I would'n agree that these attempts were completely failed. Like the whole free software world works, they created better and better tools that at some point could have become good enough to actually protect one's privacy and at a later point could have become usable by non-hackers as well.

Now at the time when it's easy as never before for every (well, not every every but you get my point) schoolboy/girl to create their own standalone page with comments, own e-mail server and whatever they want, they will probably not be able to do so, without risking being drowned by an Abmahnungswelle. Not to say that all decentralized social networks projects are at risk for approximately the same reason.
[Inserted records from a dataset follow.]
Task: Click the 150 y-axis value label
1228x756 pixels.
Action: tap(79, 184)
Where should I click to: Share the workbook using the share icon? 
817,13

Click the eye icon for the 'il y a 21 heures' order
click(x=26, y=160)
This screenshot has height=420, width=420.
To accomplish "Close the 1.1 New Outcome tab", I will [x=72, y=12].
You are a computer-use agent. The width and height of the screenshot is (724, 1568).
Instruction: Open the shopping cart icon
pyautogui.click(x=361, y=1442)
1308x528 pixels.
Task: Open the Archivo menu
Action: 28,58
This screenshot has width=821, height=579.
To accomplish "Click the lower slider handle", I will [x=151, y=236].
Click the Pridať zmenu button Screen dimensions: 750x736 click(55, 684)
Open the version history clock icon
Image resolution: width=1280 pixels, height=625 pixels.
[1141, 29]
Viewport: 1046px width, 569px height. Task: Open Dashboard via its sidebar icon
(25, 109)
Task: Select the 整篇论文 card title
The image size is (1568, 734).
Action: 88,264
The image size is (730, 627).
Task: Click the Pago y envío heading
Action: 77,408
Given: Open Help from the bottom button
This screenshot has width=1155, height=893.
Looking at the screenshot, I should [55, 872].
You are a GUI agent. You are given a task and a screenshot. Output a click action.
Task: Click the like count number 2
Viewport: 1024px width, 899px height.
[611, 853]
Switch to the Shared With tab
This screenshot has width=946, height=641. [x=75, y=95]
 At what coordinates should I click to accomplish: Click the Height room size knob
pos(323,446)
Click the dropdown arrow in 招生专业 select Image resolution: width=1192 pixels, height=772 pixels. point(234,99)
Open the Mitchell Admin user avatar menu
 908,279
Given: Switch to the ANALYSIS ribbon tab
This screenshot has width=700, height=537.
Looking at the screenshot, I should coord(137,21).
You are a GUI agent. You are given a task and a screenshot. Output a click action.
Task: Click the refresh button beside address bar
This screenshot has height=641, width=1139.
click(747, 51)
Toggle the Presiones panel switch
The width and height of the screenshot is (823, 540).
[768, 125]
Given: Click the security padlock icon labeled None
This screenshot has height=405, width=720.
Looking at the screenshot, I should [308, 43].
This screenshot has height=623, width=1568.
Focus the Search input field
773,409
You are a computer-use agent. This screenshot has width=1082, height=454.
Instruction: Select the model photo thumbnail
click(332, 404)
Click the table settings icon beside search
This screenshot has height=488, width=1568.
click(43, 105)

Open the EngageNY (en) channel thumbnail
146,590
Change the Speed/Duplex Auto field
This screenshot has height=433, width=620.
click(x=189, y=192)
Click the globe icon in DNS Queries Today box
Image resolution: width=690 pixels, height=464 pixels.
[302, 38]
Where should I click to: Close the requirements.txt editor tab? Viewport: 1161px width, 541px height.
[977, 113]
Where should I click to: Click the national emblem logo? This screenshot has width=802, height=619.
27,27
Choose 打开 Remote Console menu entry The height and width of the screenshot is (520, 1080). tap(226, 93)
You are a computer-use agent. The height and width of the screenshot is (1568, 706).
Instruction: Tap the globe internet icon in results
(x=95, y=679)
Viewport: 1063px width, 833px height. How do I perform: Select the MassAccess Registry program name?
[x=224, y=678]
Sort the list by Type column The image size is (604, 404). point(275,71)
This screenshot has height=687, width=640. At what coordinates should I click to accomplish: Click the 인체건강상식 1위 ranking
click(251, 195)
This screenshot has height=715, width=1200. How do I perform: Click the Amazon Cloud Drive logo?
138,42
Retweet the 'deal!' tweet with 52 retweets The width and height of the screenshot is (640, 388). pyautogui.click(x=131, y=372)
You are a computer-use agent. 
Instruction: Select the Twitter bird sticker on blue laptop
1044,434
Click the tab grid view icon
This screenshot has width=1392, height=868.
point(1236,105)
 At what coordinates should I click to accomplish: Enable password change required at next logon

One might hope that in the future we'll have a reproducible technology for creating GDPR-proof websites and the world will be a happy place again, but solving legal issues with code is a notoriously difficult problem. Legislative acts are not code, and something as vague as GDPR is not even a spec.

[icebraining]

young Zuckerberg marveling at being trusted with access to people's private information without understanding the implied mutual understanding his users assumed to be self-evident

I disagree; he understood just fine, hence saying "they trust me". I'd say he was marveling at the naivety of those users for putting such faith in a random stranger. He probably, like so many of us into computers back then, had an understanding that you didn't use your real name online, let alone pictures or addresses. Seeing 4000 people blindly disregard basic safety rules would certainly be remarkable.

Where I diverge from him is that my action after calling them dumb fucks would be to kill the experiment and warn people of the dangers of what they were doing, not doubling down.

[pluma]

Sure, it was seen as a social faux pas at the time but mostly because the web was much more personal: companies had no need to do anything nefarious with your data, so they wouldn't have cared, but a lone individual running a random website could potentially know you and ridicule you in front of your friends (especially when it's some random kid at the same university).

What Facebook did was prove that you could make a business out of exploiting those users' personal data without needing to cause obvious harm to them directly (i.e. in ways that were still potentially unethical but 100% legal).

The reason I'm saying he was being unethical at the time is that he saw their misplaced trust as an opportunity to exploit them (initially by snooping for fun, later by exploiting their data for profit). The ethical response would have been to either reject the responsibility (as you describe) or acknowledge it and start thinking about how to protect that data for the users.